→ **Prompt**
Every entry below must be reproduced exactly.

→ **Data extract**
↓
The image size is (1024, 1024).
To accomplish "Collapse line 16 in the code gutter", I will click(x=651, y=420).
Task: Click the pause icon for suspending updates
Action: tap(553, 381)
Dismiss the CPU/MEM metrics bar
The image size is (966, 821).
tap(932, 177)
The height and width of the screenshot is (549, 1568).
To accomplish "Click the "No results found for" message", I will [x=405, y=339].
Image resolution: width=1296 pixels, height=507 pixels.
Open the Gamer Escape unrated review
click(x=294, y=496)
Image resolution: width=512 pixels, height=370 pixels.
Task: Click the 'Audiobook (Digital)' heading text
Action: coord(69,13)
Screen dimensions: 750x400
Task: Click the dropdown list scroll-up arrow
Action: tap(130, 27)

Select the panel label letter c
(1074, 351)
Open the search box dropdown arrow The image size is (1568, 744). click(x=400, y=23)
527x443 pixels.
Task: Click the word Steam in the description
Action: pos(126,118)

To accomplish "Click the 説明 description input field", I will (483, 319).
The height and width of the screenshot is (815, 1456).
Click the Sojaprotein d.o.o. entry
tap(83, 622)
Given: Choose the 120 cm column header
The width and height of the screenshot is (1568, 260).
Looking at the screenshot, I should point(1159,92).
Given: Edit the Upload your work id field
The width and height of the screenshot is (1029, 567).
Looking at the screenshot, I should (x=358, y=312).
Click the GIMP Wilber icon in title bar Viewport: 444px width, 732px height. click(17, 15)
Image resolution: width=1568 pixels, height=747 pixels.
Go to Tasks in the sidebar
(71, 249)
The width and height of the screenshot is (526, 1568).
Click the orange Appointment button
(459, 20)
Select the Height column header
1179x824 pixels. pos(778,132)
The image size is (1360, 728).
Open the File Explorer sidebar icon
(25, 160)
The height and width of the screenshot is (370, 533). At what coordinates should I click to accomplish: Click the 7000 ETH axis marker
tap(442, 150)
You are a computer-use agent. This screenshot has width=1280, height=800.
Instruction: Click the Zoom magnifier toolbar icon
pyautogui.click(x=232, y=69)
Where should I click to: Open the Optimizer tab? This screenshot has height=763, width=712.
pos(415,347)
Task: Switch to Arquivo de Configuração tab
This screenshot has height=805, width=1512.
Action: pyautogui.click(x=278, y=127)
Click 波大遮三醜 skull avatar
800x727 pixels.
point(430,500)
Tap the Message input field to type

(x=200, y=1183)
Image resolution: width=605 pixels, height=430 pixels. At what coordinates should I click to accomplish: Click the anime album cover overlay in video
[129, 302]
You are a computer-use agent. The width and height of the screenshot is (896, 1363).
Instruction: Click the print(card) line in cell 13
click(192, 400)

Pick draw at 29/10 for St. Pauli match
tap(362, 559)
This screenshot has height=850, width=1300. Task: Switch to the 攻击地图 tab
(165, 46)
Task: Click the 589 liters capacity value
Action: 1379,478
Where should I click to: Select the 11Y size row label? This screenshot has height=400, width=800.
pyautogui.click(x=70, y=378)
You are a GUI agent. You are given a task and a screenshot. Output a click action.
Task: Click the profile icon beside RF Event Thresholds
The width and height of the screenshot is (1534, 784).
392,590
↑
→ **Answer to this task**
The image size is (1024, 1024).
To accomplish "Collapse line 16 in the code gutter", I will click(x=651, y=420).
Task: Click the pause icon for suspending updates
Action: tap(553, 381)
Dismiss the CPU/MEM metrics bar
The image size is (966, 821).
tap(932, 177)
The height and width of the screenshot is (549, 1568).
To accomplish "Click the "No results found for" message", I will [x=405, y=339].
Image resolution: width=1296 pixels, height=507 pixels.
Open the Gamer Escape unrated review
click(x=294, y=496)
Image resolution: width=512 pixels, height=370 pixels.
Task: Click the 'Audiobook (Digital)' heading text
Action: coord(69,13)
Screen dimensions: 750x400
Task: Click the dropdown list scroll-up arrow
Action: tap(130, 27)

Select the panel label letter c
(1074, 351)
Open the search box dropdown arrow The image size is (1568, 744). click(x=400, y=23)
527x443 pixels.
Task: Click the word Steam in the description
Action: pos(126,118)

To accomplish "Click the 説明 description input field", I will (483, 319).
The height and width of the screenshot is (815, 1456).
Click the Sojaprotein d.o.o. entry
tap(83, 622)
Given: Choose the 120 cm column header
The width and height of the screenshot is (1568, 260).
Looking at the screenshot, I should point(1159,92).
Given: Edit the Upload your work id field
The width and height of the screenshot is (1029, 567).
Looking at the screenshot, I should (x=358, y=312).
Click the GIMP Wilber icon in title bar Viewport: 444px width, 732px height. click(17, 15)
Image resolution: width=1568 pixels, height=747 pixels.
Go to Tasks in the sidebar
(71, 249)
The width and height of the screenshot is (526, 1568).
Click the orange Appointment button
(459, 20)
Select the Height column header
1179x824 pixels. pos(778,132)
The image size is (1360, 728).
Open the File Explorer sidebar icon
(25, 160)
The height and width of the screenshot is (370, 533). At what coordinates should I click to accomplish: Click the 7000 ETH axis marker
tap(442, 150)
You are a computer-use agent. This screenshot has width=1280, height=800.
Instruction: Click the Zoom magnifier toolbar icon
pyautogui.click(x=232, y=69)
Where should I click to: Open the Optimizer tab? This screenshot has height=763, width=712.
pos(415,347)
Task: Switch to Arquivo de Configuração tab
This screenshot has height=805, width=1512.
Action: pyautogui.click(x=278, y=127)
Click 波大遮三醜 skull avatar
800x727 pixels.
point(430,500)
Tap the Message input field to type

(x=200, y=1183)
Image resolution: width=605 pixels, height=430 pixels. At what coordinates should I click to accomplish: Click the anime album cover overlay in video
[129, 302]
You are a computer-use agent. The width and height of the screenshot is (896, 1363).
Instruction: Click the print(card) line in cell 13
click(192, 400)

Pick draw at 29/10 for St. Pauli match
tap(362, 559)
This screenshot has height=850, width=1300. Task: Switch to the 攻击地图 tab
(165, 46)
Task: Click the 589 liters capacity value
Action: 1379,478
Where should I click to: Select the 11Y size row label? This screenshot has height=400, width=800.
pyautogui.click(x=70, y=378)
You are a GUI agent. You are given a task and a screenshot. Output a click action.
Task: Click the profile icon beside RF Event Thresholds
The width and height of the screenshot is (1534, 784).
392,590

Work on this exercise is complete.